The Operation was a Success, But the Patient Died

George L. Spaeth, MD

It is easy to forget what we are trying to do as physicians. We are not trained to keep focused on our primary task. In fact, many of us get through medical school, residency, and fellowship, without having our primary task pointed out to us. Of course, we knew it when we went to medical school, but since it is rarely mentioned during medical school training and is almost never mentioned during specialty training, we forget. The consequence of forgetting is unnecessarily poor patient care. Two patients seen by me recently reminded me of this.

The first was a 56-year-old business executive. He had been seen by his ophthalmologist for his routine annual checkup and was noted to have optic nerve changes that were thought to be glaucomatous. A visual field examination was performed and showed, what was interpreted as probable nasal loss in both eyes. The patient was started on Alphagan in both eyes. When the pressure did not fall from its original 15 mm Hg in each eye, Xalatan was added. When it still did not fall, Timoptic was added. When it still did not fall, a laser trabeculoplasty was advised. At this point, the patient came to me for a second opinion. The vision was 20/20, the pressure was 14 mm Hg, and the anterior chamber angles were normal in both eyes. The discs had large cups and the width of the rim of approximately 0.2 inferiorly and 0.1 superiorly and temporally. There was no pallor, notching, hemorrhage, or other specific abnormality of glaucoma. A repeat visual field examination with a proper correction in place showed no loss in either eye.
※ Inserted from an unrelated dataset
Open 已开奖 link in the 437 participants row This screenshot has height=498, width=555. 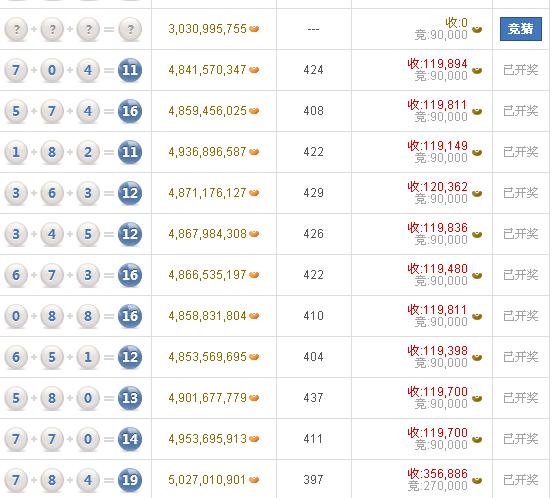tap(520, 398)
The second patient is an elderly woman, who was found to have an intraocular pressure of 25 mm Hg in one eye and 26 mm Hg in the other. A diagnosis of glaucoma was made and she was started on treatment. Initially, she was given Timoptic 0.5% in both eyes twice daily. The pressure did not seem to change so Propine 0.10% twice daily was added. Again, there seemed to be no change in pressure. Consequently, Iopidine three times daily in both eyes was added. The intraocular pressure did not seem to change. Consequently, Xalatan once daily at bedtime was added. The pressure seemed to fall to about 22 mm Hg, but was not judged low enough. Consequently, pilocarpine 1% four times daily was added. The pressure fell to 18 mm Hg and the patient was continued on all of those medications. The eyes became inflamed and uncomfortable and, consequently, Patanol four times daily was added. The eyes continued to be uncomfortable and the patient came to see me for a second opinion. The pressure was around 19 mm Hg in each eye. The fields were full. The optic discs were healthy appearing with small cups, without notches, hemorrhages, or other signs of glaucoma. Over the next six weeks medications were gradually reduced from each eye until she was on no therapy. On no therapy, the intraocular pressure was around 25 to 26 mm Hg, which was judged to be satisfactory for her, given the health of her nerves and the life expectancy of around 10 years.

The operation was a success, and the patient died.

In both of these instances the patients received care that was less than optimal because the physicians forgot what the purpose of their care really was. Their job was not to lower the intraocular pressure. Their job was to enhance, or maintain, the health of the patient. In both situations the health of the patient was made worse by the therapy.

In summary, it is essential to remember that our primary responsibility to our patients is to enhance or maintain their health.